Pour parler de choses aussi profondes que la féminité, la maternité, l’enfance, les questions de genre, de tolérance, d’abandon, Olivia choisit de décortiquer des souvenirs de cinéma : de la saga des Aliens, en passant par les Oiseaux pour terminer sur une incroyable dissection de Bambi et du Livre de la jungle. C’est absolument délectable, très intelligent, émouvant mais aussi d’un humour fin et puissant qui touche toujours juste.

Dès lors (…), on accorde sa confiance à des animaux qui prônent le chômage consenti et revendiqué, on lâche ses résistances, on se laisse aller à l’appel du corps, c’est-à-dire à l’homosexualité, à la prostitution, à la gloutonnerie et à la paresse.
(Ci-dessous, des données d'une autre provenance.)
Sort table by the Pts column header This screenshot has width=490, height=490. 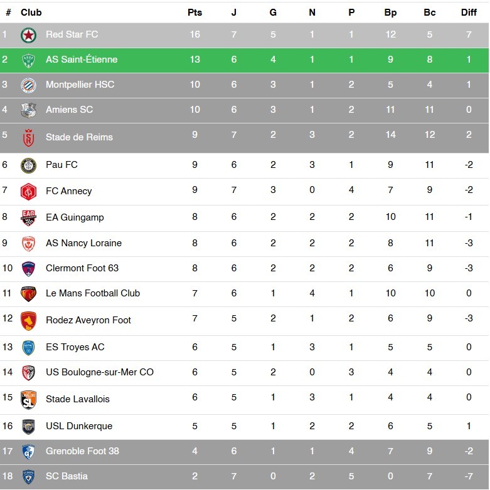click(x=194, y=13)
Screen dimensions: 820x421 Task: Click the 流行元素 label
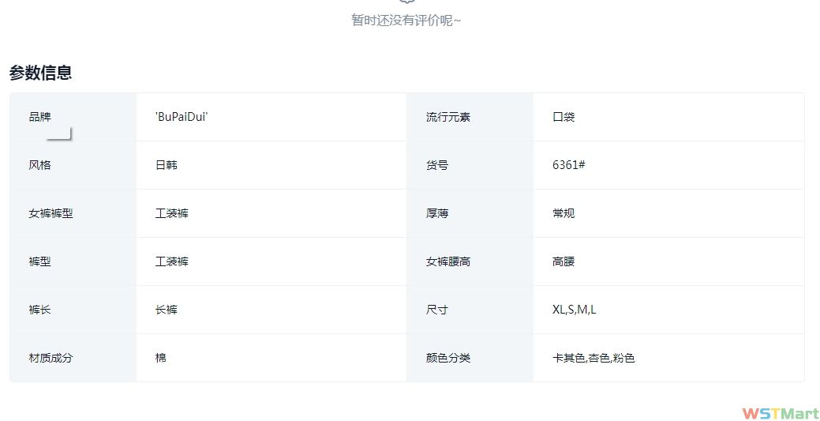(x=448, y=117)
Je ne m’appesantirai pas sur le fond. Olivia Rosenthal déroule de manière complétement limpide sa pensée. Il faut le lire. C’est formidable. Ce qui m’intéresse le plus ici, c’est vraiment la manière dont elle le fait. Le cinéma, mais sans doute l’art en général, sert de point de départ au développement de la réflexion. C’est l’étincelle, le catalyseur, le support. A partir des images et des histoires que d’autres mettent au monde, Olivia Rosenthal construit, adhère, rejette, tricote, détricote, fait émerger les briques de l’insconscient. C’est passionnant de voir ça à l’œuvre, ça ouvre des portes dans la tête et dans le cœur. C’est drôle aussi parfois, ce que je n’avais pas encore discerné dans l’écriture d’Olivia Rosenthal mais qui est ici tout à fait visible et ça sans jamais sacrifier à la profondeur.

Mais les enfants, eux, ne sont pas dupes. Ils pleurent quand Mowgli s’en va, ils perdent quelque chose qu’ils ne retrouveront pas, la fable s’éloigne, les animaux se cachent, la société reprend ses droits, l’ordre règne, les espèces se déchirent, le semblable appelle le semblable, l’éden est méconnaissable.

Hommage absolu au cinéma, essai passionnant sur le conditionnement, l’enfance, la féminité, la maternité, Toutes les femmes sont des aliens, comme ses fondements cinématographiques  ouvre, initie, révèle. Mise en abyme élégante et taquine.